YOUR TASK:
Please copy out the entries until you have copied the line that contains "Plants (157, 2519)", beginning with the first line.

******************************

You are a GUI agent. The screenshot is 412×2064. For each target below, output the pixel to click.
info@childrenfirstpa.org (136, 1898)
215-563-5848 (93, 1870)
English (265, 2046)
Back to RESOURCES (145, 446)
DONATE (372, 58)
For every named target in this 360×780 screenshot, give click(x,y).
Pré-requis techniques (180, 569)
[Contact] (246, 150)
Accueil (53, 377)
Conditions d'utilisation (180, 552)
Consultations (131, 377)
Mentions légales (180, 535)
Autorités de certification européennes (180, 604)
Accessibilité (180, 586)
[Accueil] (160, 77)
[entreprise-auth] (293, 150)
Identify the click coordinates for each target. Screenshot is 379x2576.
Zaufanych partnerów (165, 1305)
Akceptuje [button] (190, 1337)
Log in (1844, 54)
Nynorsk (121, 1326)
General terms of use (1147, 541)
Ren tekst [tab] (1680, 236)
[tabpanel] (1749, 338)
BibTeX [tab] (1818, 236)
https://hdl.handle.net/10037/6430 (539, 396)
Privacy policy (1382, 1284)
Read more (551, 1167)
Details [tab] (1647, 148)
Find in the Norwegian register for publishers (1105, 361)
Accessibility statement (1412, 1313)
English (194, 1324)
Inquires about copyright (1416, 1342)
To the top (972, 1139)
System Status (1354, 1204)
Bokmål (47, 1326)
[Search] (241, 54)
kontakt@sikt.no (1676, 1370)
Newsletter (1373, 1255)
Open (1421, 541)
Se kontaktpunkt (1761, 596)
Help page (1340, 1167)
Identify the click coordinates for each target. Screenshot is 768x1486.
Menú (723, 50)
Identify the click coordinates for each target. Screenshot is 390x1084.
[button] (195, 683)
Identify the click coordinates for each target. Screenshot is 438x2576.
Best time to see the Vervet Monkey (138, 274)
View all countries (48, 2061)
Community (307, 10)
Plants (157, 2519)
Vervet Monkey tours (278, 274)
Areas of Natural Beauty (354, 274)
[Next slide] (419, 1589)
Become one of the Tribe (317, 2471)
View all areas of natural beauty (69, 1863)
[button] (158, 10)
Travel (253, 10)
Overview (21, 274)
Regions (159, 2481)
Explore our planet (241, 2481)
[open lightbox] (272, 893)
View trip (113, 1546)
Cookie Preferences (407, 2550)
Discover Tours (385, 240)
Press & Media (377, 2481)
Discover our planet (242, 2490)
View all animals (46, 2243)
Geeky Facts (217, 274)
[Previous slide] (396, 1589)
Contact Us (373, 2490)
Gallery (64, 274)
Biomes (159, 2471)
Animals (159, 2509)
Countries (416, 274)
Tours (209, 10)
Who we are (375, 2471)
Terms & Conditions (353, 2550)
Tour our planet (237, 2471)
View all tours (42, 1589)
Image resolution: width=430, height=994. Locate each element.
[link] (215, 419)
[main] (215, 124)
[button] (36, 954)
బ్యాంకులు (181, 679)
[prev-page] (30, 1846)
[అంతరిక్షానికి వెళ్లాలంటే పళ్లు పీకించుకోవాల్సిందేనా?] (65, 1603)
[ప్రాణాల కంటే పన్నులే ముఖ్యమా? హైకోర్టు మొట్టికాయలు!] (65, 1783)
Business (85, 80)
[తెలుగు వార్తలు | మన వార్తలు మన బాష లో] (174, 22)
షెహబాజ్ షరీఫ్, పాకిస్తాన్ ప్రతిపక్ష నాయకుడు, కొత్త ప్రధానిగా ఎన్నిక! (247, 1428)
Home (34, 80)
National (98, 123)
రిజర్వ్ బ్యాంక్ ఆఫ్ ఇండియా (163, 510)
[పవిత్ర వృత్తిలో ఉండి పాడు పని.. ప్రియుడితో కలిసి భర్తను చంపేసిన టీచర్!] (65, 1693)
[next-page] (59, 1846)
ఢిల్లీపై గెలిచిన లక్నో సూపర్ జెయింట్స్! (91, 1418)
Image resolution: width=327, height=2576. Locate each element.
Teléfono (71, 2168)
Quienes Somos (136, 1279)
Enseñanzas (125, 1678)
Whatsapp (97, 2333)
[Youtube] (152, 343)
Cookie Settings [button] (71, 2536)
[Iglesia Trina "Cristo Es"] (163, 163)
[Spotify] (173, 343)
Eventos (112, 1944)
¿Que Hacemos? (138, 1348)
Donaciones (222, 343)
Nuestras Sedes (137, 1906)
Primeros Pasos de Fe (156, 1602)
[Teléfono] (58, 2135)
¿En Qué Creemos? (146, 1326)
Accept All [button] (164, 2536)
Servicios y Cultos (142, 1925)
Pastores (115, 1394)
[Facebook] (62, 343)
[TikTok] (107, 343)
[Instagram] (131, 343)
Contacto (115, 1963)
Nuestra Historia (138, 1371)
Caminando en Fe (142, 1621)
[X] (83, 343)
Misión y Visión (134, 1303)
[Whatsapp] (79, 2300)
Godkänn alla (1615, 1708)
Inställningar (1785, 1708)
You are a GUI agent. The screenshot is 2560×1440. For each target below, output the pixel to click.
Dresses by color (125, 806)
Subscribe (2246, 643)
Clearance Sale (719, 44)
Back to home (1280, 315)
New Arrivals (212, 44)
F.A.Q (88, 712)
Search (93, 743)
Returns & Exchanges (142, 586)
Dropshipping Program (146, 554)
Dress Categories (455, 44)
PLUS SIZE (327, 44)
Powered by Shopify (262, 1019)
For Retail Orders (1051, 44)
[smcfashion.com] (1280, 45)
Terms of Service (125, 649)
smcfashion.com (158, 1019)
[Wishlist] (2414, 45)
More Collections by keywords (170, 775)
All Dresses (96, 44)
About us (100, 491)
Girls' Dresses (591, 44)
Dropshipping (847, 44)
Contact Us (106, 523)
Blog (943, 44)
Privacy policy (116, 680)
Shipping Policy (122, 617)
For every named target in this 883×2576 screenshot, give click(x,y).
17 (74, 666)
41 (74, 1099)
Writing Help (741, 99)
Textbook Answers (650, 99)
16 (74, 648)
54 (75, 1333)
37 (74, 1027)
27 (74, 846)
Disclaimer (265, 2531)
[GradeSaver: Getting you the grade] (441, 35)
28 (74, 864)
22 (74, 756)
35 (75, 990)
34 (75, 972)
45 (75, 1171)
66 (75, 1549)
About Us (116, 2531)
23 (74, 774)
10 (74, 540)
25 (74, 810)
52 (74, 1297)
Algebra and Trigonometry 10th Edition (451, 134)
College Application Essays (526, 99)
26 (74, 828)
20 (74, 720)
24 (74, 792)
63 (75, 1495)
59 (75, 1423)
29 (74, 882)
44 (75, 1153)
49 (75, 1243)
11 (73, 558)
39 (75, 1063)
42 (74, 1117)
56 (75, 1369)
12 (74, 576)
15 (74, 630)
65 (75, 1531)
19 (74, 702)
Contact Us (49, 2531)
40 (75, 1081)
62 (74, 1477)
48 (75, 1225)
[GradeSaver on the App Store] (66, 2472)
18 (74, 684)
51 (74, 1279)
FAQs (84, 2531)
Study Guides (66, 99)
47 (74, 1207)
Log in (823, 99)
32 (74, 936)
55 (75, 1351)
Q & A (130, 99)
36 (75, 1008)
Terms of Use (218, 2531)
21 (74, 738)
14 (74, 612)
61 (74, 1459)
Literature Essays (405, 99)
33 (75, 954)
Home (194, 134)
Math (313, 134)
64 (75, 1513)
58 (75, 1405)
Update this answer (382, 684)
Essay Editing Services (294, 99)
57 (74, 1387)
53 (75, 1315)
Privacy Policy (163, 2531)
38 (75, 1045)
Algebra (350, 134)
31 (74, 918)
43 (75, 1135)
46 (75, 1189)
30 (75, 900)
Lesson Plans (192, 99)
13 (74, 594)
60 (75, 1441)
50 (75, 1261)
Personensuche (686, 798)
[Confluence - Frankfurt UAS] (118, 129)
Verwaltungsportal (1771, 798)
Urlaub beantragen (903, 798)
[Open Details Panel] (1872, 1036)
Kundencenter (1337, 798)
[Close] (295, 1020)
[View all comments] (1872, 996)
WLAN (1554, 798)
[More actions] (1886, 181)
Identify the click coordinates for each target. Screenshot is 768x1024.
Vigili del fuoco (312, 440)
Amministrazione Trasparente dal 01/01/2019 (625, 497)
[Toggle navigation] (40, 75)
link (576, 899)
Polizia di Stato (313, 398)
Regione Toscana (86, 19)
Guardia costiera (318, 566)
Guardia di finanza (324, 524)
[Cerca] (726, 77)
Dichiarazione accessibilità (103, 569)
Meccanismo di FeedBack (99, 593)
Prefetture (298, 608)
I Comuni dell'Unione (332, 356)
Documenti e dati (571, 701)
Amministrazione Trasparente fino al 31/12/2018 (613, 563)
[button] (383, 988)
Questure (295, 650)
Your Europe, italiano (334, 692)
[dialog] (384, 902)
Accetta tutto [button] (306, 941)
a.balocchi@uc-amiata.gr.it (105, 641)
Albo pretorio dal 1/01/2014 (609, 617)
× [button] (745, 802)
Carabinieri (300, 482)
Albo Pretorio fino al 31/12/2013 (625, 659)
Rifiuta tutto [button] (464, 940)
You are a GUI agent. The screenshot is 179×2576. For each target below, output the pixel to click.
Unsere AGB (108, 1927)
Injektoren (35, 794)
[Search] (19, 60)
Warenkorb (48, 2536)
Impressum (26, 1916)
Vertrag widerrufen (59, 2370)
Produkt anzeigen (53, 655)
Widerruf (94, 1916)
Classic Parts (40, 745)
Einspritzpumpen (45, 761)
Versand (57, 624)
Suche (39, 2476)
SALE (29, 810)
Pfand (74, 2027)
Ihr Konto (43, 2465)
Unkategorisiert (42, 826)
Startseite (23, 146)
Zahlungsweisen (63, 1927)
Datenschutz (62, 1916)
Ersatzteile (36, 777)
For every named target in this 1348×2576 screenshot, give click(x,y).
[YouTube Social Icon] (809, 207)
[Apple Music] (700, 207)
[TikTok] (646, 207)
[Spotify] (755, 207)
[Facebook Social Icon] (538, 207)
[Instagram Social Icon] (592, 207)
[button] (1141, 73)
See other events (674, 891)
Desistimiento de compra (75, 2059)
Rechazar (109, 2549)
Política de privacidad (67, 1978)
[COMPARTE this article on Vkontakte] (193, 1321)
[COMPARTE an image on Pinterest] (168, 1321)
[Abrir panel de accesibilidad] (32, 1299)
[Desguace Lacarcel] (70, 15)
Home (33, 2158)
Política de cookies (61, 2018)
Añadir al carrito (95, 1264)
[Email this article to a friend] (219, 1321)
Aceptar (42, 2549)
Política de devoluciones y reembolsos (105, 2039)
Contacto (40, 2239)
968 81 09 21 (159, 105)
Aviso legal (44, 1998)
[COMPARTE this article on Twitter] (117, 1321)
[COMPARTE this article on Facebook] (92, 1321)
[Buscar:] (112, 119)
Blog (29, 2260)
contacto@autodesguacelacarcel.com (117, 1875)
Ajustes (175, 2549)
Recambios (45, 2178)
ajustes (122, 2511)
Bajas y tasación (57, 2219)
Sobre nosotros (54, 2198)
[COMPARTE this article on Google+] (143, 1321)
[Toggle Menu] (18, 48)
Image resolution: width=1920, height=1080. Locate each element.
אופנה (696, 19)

******************************

RESULT OF THE TASK:
You are a GUI agent. The screenshot is 412×2064. For each target below, output the pixel to click.
info@childrenfirstpa.org (136, 1898)
215-563-5848 (93, 1870)
English (265, 2046)
Back to RESOURCES (145, 446)
DONATE (372, 58)
For every named target in this 360×780 screenshot, give click(x,y).
Pré-requis techniques (180, 569)
[Contact] (246, 150)
Accueil (53, 377)
Conditions d'utilisation (180, 552)
Consultations (131, 377)
Mentions légales (180, 535)
Autorités de certification européennes (180, 604)
Accessibilité (180, 586)
[Accueil] (160, 77)
[entreprise-auth] (293, 150)
Identify the click coordinates for each target. Screenshot is 379x2576.
Zaufanych partnerów (165, 1305)
Akceptuje [button] (190, 1337)
Log in (1844, 54)
Nynorsk (121, 1326)
General terms of use (1147, 541)
Ren tekst [tab] (1680, 236)
[tabpanel] (1749, 338)
BibTeX [tab] (1818, 236)
https://hdl.handle.net/10037/6430 (539, 396)
Privacy policy (1382, 1284)
Read more (551, 1167)
Details [tab] (1647, 148)
Find in the Norwegian register for publishers (1105, 361)
Accessibility statement (1412, 1313)
English (194, 1324)
Inquires about copyright (1416, 1342)
To the top (972, 1139)
System Status (1354, 1204)
Bokmål (47, 1326)
[Search] (241, 54)
kontakt@sikt.no (1676, 1370)
Newsletter (1373, 1255)
Open (1421, 541)
Se kontaktpunkt (1761, 596)
Help page (1340, 1167)
Identify the click coordinates for each target. Screenshot is 768x1486.
Menú (723, 50)
Identify the click coordinates for each target. Screenshot is 390x1084.
[button] (195, 683)
Identify the click coordinates for each target. Screenshot is 438x2576.
Best time to see the Vervet Monkey (138, 274)
View all countries (48, 2061)
Community (307, 10)
Plants (157, 2519)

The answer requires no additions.